Exciting news here is that Ballet for Martha: Making Appalachian Spring will be featured on Tuesday, October 4 at an event at the Library of Congress in Washington, D.C., where the dance was first performed. Here are the details, via the Library’s press release:
“The ballet classic Appalachian Spring, created by Martha Graham with music by Aaron Copland, is the subject of a new book for young people, called Ballet for Martha: Making Appalachian Spring (Roaring Brook Press: 2010). The Coolidge Foundation of the Library of Congress commissioned the work, which premiered in the Library’s Coolidge Auditorium on Oct. 30, 1944.
A program featuring the creators of Ballet for Martha, as well as a performance by members of the Martha Graham Dance Company of excerpts of Appalachian Spring, will be part of an event on Tuesday, Oct. 4, at 11 a.m. in the Coolidge Auditorium in the Thomas Jefferson Building, 10 First St. S.E., Washington, D.C. The event is free and open to the public; no tickets are required. A small display of important items from the Library’s Martha Graham Collection will also be on view. Students from local schools will attend this event but all are welcome.
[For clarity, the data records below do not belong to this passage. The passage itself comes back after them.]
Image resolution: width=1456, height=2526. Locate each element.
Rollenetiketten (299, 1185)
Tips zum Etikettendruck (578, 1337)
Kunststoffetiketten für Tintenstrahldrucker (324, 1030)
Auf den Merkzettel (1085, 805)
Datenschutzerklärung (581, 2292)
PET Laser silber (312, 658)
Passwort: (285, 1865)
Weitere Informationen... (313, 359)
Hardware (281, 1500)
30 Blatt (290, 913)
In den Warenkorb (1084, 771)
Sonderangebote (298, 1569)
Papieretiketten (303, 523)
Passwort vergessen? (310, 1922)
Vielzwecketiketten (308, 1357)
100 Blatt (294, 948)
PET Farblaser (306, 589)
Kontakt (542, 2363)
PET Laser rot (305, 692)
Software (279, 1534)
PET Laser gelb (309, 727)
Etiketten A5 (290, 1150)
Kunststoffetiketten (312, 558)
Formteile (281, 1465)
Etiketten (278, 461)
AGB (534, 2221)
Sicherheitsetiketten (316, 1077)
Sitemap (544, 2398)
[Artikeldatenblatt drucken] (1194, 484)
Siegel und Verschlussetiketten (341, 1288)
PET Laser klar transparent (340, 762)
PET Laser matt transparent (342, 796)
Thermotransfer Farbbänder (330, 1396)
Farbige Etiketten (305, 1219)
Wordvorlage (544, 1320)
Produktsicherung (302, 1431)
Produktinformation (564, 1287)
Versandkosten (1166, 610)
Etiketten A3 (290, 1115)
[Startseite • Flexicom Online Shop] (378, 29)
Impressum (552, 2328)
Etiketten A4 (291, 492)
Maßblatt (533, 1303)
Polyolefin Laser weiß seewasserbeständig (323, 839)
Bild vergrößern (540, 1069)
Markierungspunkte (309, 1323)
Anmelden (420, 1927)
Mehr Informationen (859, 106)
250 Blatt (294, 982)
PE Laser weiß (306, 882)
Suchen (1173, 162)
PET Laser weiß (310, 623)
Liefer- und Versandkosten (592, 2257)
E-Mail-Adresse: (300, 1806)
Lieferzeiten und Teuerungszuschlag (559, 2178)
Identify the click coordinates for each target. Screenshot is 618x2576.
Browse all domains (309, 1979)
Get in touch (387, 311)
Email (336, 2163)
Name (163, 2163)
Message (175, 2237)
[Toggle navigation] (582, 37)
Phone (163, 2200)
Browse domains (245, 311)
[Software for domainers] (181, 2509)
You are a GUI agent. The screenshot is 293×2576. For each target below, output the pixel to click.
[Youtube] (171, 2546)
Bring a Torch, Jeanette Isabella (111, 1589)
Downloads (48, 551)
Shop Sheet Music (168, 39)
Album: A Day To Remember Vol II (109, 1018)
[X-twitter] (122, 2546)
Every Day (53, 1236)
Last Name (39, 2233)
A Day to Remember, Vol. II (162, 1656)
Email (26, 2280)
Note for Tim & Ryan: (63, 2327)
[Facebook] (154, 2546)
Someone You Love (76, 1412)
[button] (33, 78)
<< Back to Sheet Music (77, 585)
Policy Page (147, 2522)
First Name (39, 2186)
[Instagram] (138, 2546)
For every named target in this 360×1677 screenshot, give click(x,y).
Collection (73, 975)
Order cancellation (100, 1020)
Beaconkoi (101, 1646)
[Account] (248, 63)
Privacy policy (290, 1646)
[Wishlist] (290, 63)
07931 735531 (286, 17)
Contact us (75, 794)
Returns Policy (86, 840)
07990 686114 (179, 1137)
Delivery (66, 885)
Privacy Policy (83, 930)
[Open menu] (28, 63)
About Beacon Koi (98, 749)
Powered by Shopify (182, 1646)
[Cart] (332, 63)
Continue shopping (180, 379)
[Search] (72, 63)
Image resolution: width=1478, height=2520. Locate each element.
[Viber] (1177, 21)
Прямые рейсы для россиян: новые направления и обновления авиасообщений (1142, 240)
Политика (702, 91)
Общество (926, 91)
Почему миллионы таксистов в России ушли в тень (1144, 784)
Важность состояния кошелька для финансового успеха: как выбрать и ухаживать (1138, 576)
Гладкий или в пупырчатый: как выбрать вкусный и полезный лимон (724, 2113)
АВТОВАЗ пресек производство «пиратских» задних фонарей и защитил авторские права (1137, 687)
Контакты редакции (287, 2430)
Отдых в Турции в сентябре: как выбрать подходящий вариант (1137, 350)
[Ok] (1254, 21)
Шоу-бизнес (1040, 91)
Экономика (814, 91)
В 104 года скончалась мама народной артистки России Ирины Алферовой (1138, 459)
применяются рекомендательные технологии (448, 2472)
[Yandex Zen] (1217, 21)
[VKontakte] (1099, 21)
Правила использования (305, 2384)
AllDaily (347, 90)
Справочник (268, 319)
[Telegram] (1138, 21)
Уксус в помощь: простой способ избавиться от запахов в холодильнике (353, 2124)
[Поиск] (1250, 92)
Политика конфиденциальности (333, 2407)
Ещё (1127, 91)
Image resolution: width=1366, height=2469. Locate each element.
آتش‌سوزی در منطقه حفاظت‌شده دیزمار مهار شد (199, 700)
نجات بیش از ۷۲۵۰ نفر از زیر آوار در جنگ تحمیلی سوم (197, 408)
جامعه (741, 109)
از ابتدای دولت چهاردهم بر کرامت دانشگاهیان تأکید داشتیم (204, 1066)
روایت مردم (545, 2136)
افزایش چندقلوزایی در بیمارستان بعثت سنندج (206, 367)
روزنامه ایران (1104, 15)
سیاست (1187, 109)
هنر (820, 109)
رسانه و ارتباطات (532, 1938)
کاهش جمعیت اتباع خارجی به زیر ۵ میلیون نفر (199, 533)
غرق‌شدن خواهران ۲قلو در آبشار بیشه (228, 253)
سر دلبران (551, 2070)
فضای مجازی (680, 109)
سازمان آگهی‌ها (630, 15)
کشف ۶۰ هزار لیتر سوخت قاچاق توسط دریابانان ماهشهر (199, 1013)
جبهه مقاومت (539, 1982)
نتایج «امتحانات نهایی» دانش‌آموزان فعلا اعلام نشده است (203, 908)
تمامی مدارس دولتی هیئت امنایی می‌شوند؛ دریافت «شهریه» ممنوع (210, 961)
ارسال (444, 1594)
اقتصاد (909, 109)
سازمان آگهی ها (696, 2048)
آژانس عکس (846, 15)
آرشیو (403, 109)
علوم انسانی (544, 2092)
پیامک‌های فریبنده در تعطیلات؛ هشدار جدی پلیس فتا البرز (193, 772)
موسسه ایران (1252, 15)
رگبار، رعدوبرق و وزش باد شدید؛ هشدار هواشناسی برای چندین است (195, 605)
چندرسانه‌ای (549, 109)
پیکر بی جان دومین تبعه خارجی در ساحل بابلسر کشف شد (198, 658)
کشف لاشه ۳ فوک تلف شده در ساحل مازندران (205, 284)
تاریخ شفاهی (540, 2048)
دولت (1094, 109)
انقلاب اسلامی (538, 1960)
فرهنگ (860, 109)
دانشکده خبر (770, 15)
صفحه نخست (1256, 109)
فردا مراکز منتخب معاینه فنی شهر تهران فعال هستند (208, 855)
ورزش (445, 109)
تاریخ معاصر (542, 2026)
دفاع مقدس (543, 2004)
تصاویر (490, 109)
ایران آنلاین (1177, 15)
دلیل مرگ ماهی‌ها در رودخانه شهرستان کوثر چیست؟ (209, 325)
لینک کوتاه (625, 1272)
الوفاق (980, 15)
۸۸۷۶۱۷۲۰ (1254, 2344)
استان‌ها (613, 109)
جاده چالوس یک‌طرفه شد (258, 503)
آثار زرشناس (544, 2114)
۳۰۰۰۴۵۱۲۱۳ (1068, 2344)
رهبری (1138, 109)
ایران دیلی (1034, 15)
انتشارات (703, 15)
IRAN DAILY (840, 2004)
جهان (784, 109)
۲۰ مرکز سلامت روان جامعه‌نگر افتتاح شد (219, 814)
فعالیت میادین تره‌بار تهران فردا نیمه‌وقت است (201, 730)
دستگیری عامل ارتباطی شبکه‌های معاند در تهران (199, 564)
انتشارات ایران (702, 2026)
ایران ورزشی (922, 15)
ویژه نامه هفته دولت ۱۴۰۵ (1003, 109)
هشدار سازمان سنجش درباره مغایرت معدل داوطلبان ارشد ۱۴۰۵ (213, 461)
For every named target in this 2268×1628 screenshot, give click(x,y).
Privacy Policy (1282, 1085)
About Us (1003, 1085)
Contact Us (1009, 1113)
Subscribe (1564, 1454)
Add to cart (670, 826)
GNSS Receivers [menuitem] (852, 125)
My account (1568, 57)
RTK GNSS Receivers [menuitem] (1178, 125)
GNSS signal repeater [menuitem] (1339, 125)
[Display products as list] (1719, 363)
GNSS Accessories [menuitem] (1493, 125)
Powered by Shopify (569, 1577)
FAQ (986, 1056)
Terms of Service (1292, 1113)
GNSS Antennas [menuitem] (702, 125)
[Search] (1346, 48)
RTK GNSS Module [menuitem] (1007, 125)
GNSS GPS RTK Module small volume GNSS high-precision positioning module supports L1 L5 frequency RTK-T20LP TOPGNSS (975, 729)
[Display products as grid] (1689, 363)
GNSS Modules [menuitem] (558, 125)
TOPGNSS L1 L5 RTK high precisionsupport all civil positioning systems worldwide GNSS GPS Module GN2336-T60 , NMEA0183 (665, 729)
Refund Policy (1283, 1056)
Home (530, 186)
The book Ballet for Martha was written by Jan Greenberg and Sandra Jordan, with illustrations by Brian Floca. These three will present an illustrated discussion of their book, which will be available for sale and signing. The dancers from the Graham Company are Miki Orihara and Tadej Brdnik. Speaking on behalf of the Library are John Y. Cole, director of the Center for the Book, which oversees the Library’s Young Readers Center, and Susan Vita, chief of the Music Division.”
The full press release is here. It will be an honor to present the book in this setting and in this company. If you’re in the area, I hope you’ll be able to make it to the event.
Above, an alternate sketch of the audience arriving at the Library’s Thomas Jefferson Building on the eve of the ballet’s debut.